------ INPUT RECORDS

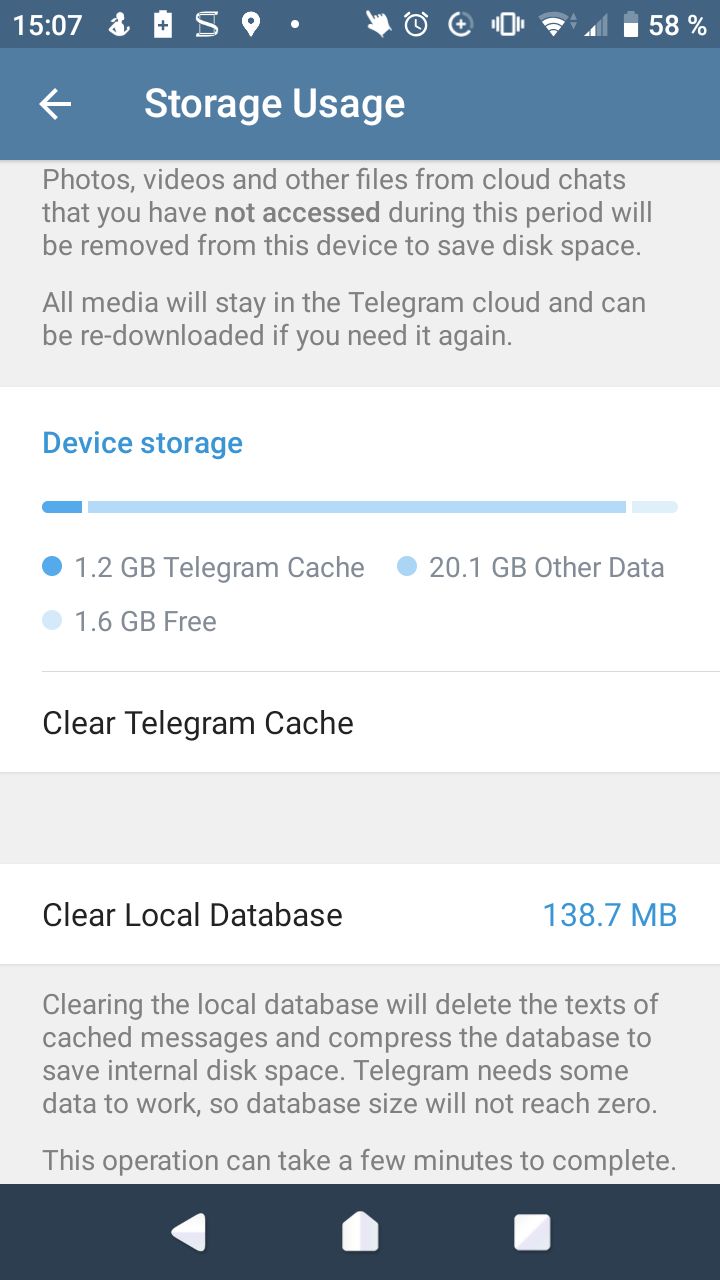
Task: Tap the alarm clock status bar icon
Action: pos(417,25)
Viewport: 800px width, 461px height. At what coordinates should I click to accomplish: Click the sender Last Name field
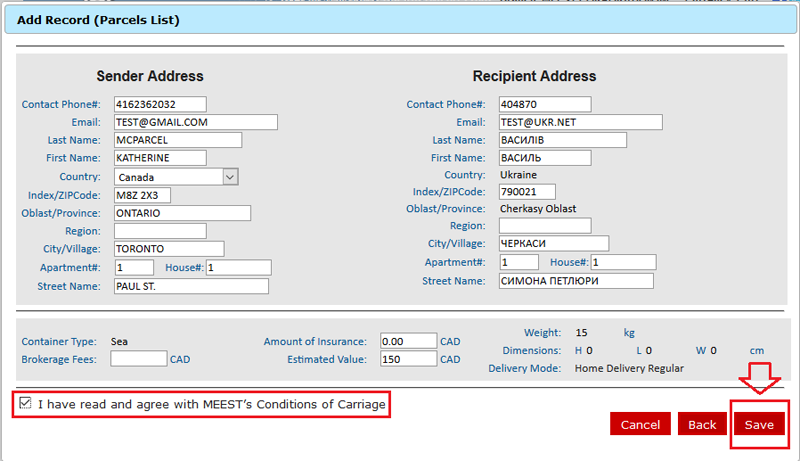177,140
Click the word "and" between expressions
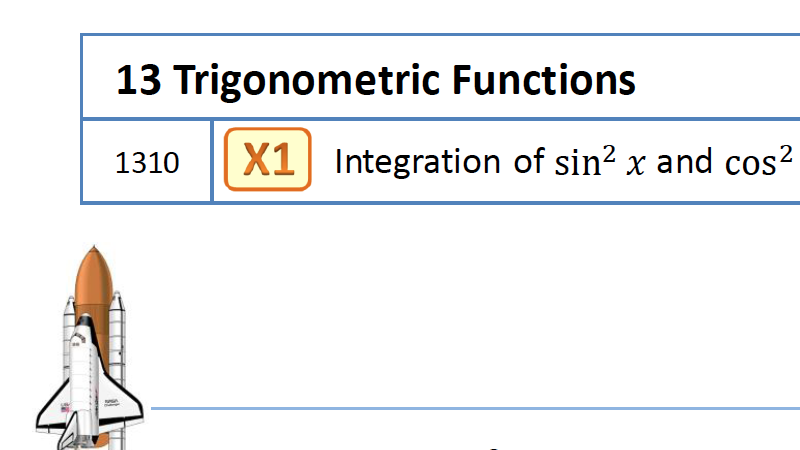This screenshot has width=800, height=450. pos(685,162)
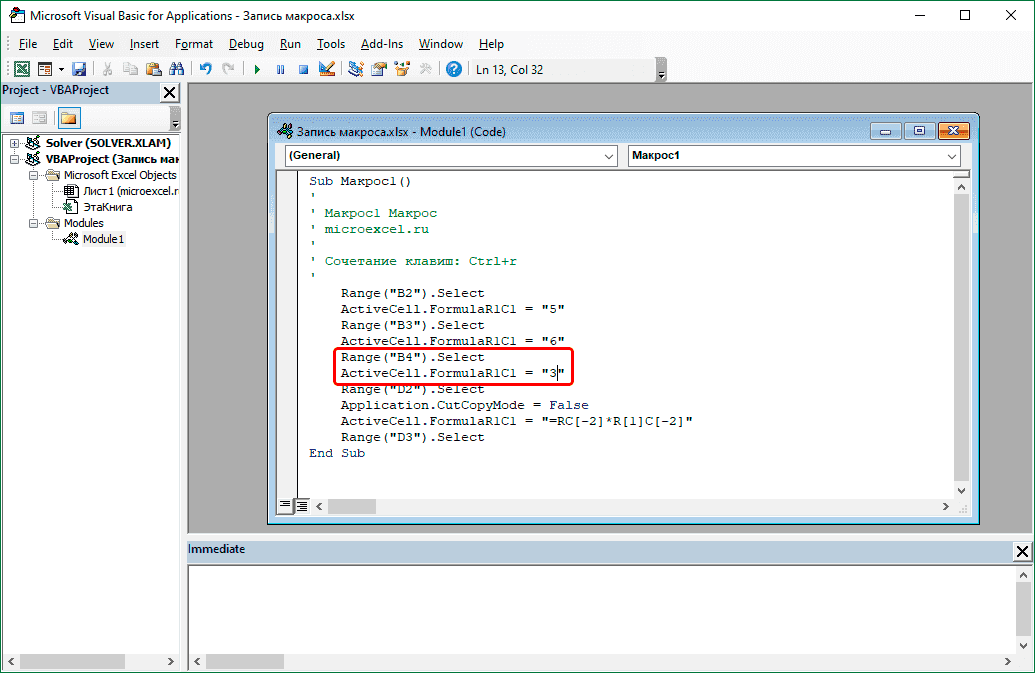Click the Break pause icon

[x=280, y=69]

------------

(TO DO):
Nothing but the lines from the one that contains "Viewport: 800px width, 461px" through the last line of the material should be written out, exactly. Omit pictures.

(TASK ANSWER):
Viewport: 800px width, 461px height. At what coordinates should I click to accomplish: Click the sender Last Name field
177,140
Click the word "and" between expressions
This screenshot has width=800, height=450. pos(685,162)
Click the Break pause icon

[x=280, y=69]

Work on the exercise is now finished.